The body, bouncing slackly inside the suit, was still quite well preserved, though dehydration had stretched the skin and made it darker. The teeth were displayed grinning knowingly at the barren world, and the skull was arched back on the locked upper vertebrae, upright and triumphant.

'You all right up there?' The drone shouted through the fabric of the suit. The suit nodded stiffly to the eye of an accompanying knife missile.

'Yes. Everything’s a little difficult though.' It pointed at the scarred, burned surface of its body. 'I hurt.'

Cleaning Up

The first Gift fell onto a pig farm in New England. It popped into existence five metres above a ramshackle outhouse, dropped through the roof, bounced off a cistern and demolished a wheel-less tractor driving a band saw.

Bruce Losey came running out of the house clutching his sporting carbine and ready to blast any interloper to Kingdom Come. All he found was what looked like a gigantic bundle of Peacock feathers on top of his tractor, which was lying on its side leaking fuel and looking like it would never work again. Bruce looked up through the hole in the roof and spat into a pile of cut logs, 'Goddamned S.S.T.s.'

He tried to shift the object that had bust up his tractor, smashed his roof and dented his cistern, but leapt away when it burned his hands. He went back to the house watching the sky warily, and called the police.

Cesare Borges, head of the mighty Industrial Military Combines Corporation, sat in his office reading a fascinating article called Prayer: A Guide to Investment? The office intercom buzzed.

'What?'

'Professor Feldman to see you, sir.'

'Who?'

'A Professor Feldman, sir.'

'Oh yeah?'

'Yes, sir. He says he has the results of the preliminary development work on… ', there was some talking Cesare didn’t catch, '… on the Alternative Resources Project.'

'The what?'

'The Alternative Resources Project, sir. It was set up last year, it seems. The professor has been waiting for some time, sir.'

'I’ll see him later,' Cesare said, clicking the intercom off and going back to the Reader’s Digest.

'Hell, I don’t know what it is.'

'I think it fell off an S.S.T.'

The patrolman rubbed his chin. The other cop was poking a stick at the bundle lying across the old tractor. The thing was about three metres long and one in diameter, and whatever it was its colours kept shifting and changing, and whenever anything touched it, it got hot. The tip of the stick smoked.
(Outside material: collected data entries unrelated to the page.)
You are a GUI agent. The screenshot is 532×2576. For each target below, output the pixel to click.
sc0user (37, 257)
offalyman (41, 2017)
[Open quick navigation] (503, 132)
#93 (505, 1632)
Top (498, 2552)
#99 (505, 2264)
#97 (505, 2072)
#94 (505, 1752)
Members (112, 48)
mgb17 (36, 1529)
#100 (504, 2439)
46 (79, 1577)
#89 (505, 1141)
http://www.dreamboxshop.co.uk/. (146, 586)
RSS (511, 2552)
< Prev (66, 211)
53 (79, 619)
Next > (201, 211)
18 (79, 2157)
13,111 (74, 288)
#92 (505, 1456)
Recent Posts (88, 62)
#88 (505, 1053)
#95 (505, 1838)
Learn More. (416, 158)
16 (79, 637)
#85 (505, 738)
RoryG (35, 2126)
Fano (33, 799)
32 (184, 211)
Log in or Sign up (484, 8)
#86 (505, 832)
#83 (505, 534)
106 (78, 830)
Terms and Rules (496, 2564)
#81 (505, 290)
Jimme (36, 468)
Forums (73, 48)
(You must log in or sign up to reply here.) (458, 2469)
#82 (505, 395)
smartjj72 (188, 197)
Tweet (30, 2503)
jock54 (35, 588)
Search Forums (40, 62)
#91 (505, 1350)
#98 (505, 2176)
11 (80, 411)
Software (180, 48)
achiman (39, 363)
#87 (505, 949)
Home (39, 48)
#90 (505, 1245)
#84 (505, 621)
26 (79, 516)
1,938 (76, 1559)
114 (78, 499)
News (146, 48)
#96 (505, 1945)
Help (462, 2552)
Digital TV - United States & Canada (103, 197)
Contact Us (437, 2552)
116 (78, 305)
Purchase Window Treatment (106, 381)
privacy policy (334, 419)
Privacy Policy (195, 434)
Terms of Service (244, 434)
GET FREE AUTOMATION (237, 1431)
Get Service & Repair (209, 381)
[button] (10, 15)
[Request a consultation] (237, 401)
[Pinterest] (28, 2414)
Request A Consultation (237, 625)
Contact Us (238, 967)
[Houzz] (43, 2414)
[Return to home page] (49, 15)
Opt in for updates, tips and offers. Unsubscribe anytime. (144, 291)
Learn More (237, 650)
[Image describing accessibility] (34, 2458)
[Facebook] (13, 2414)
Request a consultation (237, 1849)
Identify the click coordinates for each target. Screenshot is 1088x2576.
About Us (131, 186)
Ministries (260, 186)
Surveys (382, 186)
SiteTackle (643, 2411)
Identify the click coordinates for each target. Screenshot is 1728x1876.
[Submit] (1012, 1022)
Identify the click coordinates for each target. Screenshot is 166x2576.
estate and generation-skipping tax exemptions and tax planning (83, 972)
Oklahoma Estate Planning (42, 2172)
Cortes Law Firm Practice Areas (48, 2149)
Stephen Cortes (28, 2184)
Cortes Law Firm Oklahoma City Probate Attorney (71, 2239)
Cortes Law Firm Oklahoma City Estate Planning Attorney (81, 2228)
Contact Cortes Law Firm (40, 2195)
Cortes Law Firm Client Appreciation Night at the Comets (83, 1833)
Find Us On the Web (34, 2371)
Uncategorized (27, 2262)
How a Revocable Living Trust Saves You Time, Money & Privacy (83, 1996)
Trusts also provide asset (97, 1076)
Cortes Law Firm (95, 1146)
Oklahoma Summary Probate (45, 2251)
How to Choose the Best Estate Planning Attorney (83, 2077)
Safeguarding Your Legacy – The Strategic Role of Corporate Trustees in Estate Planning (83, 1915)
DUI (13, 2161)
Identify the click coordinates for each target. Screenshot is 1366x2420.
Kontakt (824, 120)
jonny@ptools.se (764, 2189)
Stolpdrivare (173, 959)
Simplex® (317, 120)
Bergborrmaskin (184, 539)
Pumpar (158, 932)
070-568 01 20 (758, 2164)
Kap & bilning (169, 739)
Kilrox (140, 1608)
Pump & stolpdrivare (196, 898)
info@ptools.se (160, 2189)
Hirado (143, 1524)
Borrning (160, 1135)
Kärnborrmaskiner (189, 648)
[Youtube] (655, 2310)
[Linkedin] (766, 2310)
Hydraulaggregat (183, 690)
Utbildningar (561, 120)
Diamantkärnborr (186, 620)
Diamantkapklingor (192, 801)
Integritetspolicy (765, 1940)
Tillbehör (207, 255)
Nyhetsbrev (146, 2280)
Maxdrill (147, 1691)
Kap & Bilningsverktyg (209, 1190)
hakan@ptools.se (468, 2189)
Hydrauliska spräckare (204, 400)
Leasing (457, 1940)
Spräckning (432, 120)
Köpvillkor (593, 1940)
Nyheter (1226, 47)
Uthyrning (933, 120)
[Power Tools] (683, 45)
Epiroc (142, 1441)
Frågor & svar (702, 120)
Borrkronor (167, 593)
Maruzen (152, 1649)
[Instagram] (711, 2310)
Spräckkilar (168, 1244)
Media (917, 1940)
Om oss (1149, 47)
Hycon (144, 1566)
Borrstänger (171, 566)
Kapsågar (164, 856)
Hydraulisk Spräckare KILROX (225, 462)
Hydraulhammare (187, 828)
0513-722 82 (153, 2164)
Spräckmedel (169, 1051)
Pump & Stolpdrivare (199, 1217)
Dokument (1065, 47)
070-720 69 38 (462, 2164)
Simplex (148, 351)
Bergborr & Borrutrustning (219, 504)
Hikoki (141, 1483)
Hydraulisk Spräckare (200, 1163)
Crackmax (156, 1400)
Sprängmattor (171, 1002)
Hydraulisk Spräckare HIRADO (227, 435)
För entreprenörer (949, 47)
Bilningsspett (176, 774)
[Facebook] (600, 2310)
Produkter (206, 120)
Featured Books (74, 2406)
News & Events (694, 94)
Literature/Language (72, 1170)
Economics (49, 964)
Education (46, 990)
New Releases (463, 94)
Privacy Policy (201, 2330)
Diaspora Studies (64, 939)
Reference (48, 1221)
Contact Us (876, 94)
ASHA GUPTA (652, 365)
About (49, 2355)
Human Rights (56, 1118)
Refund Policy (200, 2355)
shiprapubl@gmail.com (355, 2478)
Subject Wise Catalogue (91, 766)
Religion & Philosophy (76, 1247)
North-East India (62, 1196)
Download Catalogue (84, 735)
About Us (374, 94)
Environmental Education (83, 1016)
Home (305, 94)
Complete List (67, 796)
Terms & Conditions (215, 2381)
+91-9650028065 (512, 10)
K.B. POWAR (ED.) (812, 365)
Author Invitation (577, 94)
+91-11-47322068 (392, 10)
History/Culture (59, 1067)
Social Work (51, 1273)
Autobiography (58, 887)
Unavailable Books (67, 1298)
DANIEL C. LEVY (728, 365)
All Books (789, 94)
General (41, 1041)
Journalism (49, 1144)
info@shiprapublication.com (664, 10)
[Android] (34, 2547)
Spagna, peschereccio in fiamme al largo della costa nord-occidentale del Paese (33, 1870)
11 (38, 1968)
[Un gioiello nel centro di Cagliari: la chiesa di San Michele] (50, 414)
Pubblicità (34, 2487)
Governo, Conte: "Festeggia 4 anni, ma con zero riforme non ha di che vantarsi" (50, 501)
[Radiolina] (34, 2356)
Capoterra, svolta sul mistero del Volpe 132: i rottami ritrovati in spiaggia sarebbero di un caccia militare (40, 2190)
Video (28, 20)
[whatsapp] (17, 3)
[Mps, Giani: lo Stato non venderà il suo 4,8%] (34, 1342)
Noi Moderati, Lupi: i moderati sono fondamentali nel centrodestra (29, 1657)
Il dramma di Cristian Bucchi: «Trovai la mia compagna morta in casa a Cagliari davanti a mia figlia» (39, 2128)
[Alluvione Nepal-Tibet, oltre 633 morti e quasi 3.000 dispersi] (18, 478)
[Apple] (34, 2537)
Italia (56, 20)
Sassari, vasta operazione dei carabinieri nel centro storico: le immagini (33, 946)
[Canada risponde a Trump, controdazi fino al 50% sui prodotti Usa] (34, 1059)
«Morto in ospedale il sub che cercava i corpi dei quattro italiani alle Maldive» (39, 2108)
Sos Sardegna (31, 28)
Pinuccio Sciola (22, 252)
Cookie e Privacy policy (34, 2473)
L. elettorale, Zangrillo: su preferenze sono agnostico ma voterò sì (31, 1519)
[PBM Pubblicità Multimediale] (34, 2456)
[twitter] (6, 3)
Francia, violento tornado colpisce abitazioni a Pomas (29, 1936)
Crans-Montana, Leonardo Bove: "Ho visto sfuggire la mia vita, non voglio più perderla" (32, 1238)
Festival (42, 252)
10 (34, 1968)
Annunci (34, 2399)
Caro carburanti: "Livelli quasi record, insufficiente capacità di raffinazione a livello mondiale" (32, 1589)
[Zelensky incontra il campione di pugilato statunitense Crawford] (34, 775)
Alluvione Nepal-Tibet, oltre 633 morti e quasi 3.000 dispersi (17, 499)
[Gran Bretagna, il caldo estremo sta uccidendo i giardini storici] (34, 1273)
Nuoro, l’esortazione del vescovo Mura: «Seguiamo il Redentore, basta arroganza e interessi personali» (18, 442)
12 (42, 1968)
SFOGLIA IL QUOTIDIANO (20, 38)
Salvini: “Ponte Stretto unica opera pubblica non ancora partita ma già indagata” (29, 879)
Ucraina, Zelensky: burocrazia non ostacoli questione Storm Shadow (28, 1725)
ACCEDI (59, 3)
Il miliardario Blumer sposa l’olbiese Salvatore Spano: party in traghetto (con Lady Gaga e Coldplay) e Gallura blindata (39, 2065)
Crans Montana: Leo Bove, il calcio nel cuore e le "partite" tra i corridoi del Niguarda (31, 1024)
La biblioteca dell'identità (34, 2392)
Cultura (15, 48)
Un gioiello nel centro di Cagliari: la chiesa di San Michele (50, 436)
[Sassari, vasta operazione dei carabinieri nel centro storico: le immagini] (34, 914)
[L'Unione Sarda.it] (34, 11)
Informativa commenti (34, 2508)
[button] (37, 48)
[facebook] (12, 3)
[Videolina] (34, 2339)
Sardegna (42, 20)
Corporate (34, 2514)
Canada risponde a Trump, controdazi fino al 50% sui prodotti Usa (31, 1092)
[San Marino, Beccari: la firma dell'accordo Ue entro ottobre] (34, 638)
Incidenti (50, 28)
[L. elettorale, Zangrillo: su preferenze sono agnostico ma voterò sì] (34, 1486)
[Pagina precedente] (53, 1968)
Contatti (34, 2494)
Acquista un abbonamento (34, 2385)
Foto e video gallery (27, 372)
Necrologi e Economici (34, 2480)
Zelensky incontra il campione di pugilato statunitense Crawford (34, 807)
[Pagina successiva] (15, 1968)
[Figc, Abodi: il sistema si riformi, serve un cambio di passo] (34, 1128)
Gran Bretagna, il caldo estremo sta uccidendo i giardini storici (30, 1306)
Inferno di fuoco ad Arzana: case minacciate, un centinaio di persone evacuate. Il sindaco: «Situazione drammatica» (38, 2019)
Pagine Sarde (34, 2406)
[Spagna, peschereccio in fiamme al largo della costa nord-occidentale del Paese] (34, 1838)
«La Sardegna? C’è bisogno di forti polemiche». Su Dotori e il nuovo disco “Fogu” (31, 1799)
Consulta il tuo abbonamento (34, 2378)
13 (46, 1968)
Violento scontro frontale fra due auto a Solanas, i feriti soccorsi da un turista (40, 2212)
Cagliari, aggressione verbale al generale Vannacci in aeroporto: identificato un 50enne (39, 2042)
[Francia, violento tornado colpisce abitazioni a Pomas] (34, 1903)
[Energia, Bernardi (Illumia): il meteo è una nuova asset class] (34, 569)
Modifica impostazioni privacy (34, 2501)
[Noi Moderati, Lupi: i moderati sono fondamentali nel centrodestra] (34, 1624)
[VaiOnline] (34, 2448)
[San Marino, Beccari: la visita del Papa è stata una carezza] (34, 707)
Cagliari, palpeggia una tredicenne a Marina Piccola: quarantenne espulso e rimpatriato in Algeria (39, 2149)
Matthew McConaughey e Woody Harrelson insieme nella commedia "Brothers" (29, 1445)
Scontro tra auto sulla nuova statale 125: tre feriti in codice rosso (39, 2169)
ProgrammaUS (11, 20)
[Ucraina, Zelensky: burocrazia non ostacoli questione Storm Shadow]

'Who should we tell about this anyway?' said the cop with the stick. He wanted to have this cleared up as quickly as possible and get away from the smell of pigs coming from the barn across the yard.

'I guess… the F.A.A.,' said the other, 'or maybe the Air Force. I dunno.' He took off his cap and fiddled with the badge, breathing on it and polishing it on his sleeve.